ALIVE-LIO: Degeneracy-Aware Learning of Inertial Velocity for Enhancing ESKF-Based LiDAR-Inertial Odometry

TL;DR

ALIVE-LIO introduces a neural network-enhanced, degeneracy-aware LiDAR-inertial odometry framework that improves pose estimation in challenging environments by selectively integrating learned velocity predictions into a classical Kalman filter.

Contribution

It strategically combines deep learning with traditional filtering to address degeneracy issues in LiDAR-inertial odometry, improving accuracy in difficult scenarios.

Findings

Reduces pose drift in degenerate environments

Outperforms existing methods in 22 out of 32 sequences

Effectively integrates neural predictions into ESKF

Abstract

Odometry estimation using light detection and ranging (LiDAR) and an inertial measurement unit (IMU), known as LiDAR-inertial odometry (LIO), often suffers from performance degradation in degenerate environments, such as long corridors or single-wall scenarios with narrow field-of-view LiDAR. To address this limitation, we propose ALIVE-LIO, a degeneracy-aware LiDAR-inertial odometry framework that explicitly enhances state estimation in degenerate directions.
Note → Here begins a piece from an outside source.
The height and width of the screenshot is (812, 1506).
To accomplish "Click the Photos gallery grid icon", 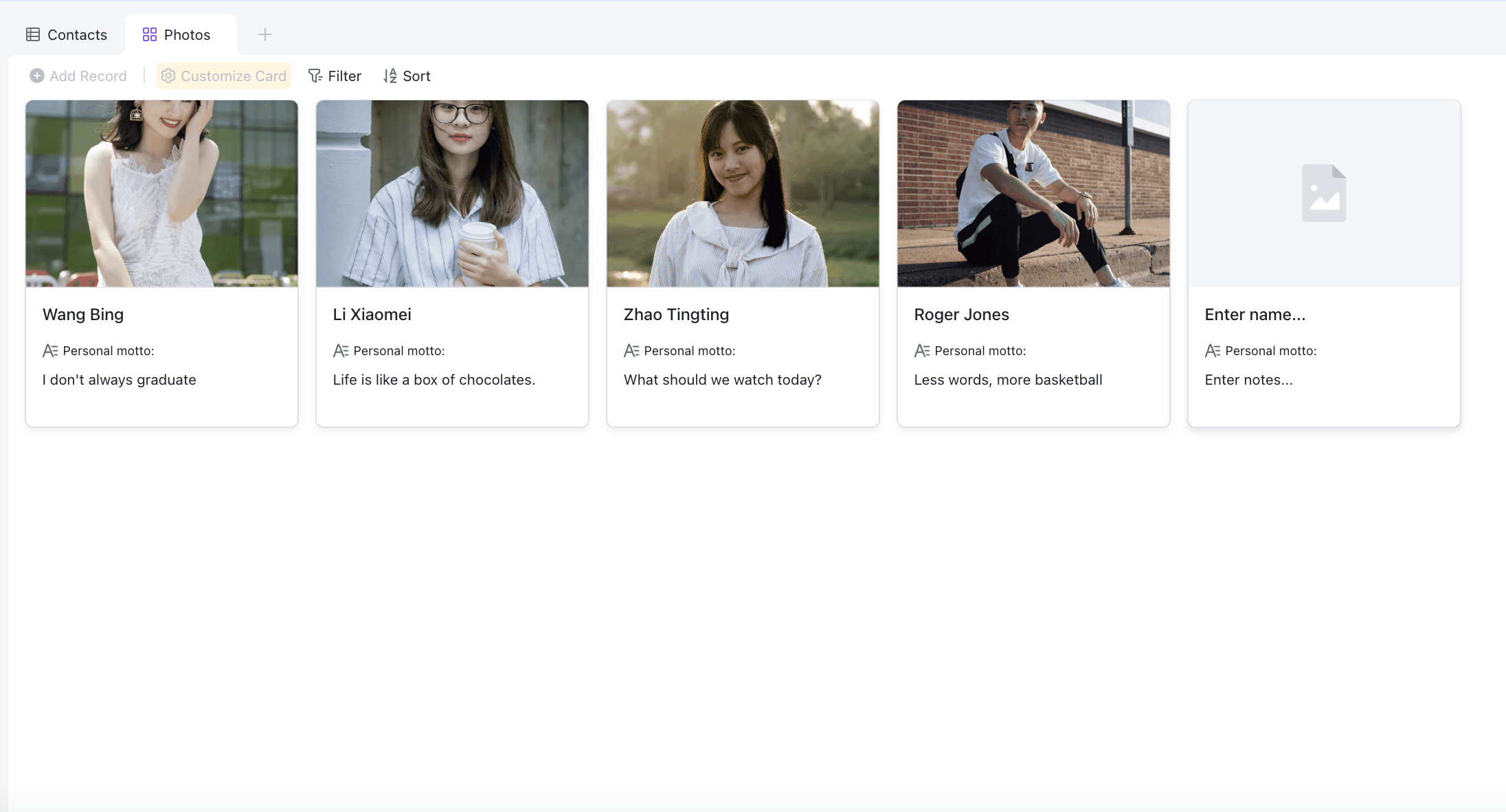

The key contribution of ALIVE-LIO is the strategic integration of a deep neural network into a classical error-state Kalman filter (ESKF) to compensate for the loss of LiDAR observability. Specifically, ALIVE-LIO employs a neural network to predict the body-frame velocity and selectively fuses this prediction into the ESKF only when degeneracy is detected, providing effective state updates along degenerate directions. This design enables ALIVE-LIO to utilize the probabilistic structure and consistency of the ESKF while benefiting from learning-based motion estimation. The proposed method was evaluated on publicly available datasets exhibiting degeneracy, as well as on our own collected data. Experimental results demonstrate that ALIVE-LIO substantially reduces pose drift in degenerate environments, yielding the most competitive results in 22 out of 32 sequences. The implementation of ALIVE-LIO will be publicly available.